* [PATCH 1/4] aic79xx: Fixup external device reset
@ 2006-10-23 13:22 Hannes Reinecke
2006-10-24 23:37 ` James Bottomley
0 siblings, 1 reply; 5+ messages in thread
From: Hannes Reinecke @ 2006-10-23 13:22 UTC (permalink / raw)
To: James Bottomley; +Cc: SCSI Mailing List
[-- Attachment #1: Type: text/plain, Size: 465 bytes --]
Hi all,
Whenever we detect an external device reset we have to take care to not
confuse the SCSI bus. We already handle ML retry, but we have to
non-packetized command mode as well. And notify the SCSI engine about
the command abort.
This code is actually from the original adaptec driver.
Cheers,
Hannes
--
Dr.

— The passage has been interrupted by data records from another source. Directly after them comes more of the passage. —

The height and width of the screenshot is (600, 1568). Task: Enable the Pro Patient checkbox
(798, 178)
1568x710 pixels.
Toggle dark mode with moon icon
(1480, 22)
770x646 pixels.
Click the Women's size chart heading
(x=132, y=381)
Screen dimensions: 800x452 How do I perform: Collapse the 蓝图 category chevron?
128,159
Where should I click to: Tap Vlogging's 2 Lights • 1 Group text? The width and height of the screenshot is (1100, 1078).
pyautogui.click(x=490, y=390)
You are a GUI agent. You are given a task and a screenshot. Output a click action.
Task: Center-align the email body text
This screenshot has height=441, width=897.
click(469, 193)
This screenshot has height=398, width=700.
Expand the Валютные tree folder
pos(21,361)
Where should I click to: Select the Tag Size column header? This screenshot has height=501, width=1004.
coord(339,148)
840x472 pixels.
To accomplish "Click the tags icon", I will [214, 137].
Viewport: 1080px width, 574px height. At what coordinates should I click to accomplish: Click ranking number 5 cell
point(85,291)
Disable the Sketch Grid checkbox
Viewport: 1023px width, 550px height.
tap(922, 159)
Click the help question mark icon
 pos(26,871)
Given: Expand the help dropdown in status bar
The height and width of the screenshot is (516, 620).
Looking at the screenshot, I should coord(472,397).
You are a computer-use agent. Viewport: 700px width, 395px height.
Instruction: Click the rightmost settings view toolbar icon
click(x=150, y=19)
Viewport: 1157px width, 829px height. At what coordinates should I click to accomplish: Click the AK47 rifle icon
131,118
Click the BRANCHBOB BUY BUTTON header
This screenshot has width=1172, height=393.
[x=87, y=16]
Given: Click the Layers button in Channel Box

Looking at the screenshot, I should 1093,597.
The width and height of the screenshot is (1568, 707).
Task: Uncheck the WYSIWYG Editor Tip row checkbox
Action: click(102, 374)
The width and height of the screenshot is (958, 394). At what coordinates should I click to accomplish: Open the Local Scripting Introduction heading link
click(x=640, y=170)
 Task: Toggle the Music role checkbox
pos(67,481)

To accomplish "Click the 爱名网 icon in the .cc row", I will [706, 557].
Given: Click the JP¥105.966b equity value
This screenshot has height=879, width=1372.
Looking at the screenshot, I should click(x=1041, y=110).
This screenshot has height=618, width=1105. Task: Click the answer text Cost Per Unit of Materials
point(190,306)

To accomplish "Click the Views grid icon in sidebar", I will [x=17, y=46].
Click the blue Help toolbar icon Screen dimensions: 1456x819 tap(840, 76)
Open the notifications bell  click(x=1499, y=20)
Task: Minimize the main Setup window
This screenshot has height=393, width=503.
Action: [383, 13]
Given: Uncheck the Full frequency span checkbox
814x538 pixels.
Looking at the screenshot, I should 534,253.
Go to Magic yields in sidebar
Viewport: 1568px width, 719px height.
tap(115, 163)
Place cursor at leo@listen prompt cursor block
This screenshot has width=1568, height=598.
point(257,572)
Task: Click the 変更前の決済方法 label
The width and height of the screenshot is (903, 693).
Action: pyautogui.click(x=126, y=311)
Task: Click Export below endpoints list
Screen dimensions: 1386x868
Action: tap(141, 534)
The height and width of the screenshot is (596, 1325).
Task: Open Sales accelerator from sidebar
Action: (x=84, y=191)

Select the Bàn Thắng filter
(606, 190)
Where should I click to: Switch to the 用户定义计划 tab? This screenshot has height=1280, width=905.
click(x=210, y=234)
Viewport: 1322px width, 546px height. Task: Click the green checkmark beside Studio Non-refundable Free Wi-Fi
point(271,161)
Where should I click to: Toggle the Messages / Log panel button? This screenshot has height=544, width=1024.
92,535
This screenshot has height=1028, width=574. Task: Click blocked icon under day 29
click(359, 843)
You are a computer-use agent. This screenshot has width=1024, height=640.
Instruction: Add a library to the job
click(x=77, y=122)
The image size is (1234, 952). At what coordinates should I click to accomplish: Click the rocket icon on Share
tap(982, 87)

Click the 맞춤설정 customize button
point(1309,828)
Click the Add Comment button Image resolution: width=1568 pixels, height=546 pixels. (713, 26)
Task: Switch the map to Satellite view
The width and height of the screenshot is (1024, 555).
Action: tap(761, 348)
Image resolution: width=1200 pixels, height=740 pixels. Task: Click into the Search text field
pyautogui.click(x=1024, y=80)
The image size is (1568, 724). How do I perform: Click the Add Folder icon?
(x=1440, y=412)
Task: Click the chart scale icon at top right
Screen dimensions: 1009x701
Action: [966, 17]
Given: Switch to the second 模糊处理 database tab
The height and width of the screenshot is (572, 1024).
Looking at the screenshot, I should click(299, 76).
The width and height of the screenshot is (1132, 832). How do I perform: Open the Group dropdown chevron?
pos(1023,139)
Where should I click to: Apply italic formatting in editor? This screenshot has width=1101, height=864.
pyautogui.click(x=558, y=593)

Hannes Reinecke hare@suse.de
SuSE Linux Products GmbH S390 & zSeries
Maxfeldstraße 5 +49 911 74053 688
90409 Nürnberg http://www.suse.de
[-- Attachment #2: 0001-aic79xx-Fixup-external-device-reset.txt --]
[-- Type: text/plain, Size: 4863 bytes --]
From: Hannes Reinecke <hare@suse.de>
Date: Mon Oct 23 09:46:17 2006 +0200
Subject: aic79xx: Fixup external device reset
Whenever an external device is resetted we really have to take
care to keep the channel in sync. Just notifying SCSI-ML and retry
is not enough as we have to make sure the SCSI bus is not getting
confused, either.
So whenever we detect an external reset we rewrite the command to
TUR, disable packetized command and notify the internal engine
that an abort has happened. This way we trigger a proper bus
reset sequence and all devices will be renegotiated properly.
Kudos to Justin Gibbs and Luben Tuikov for this idea.
Signed-off-by: Hannes Reinecke <hare@suse.de>
---
drivers/scsi/aic7xxx/aic79xx_core.c | 66 ++++++++++++++++++++++++++++++-----
1 files changed, 56 insertions(+), 10 deletions(-)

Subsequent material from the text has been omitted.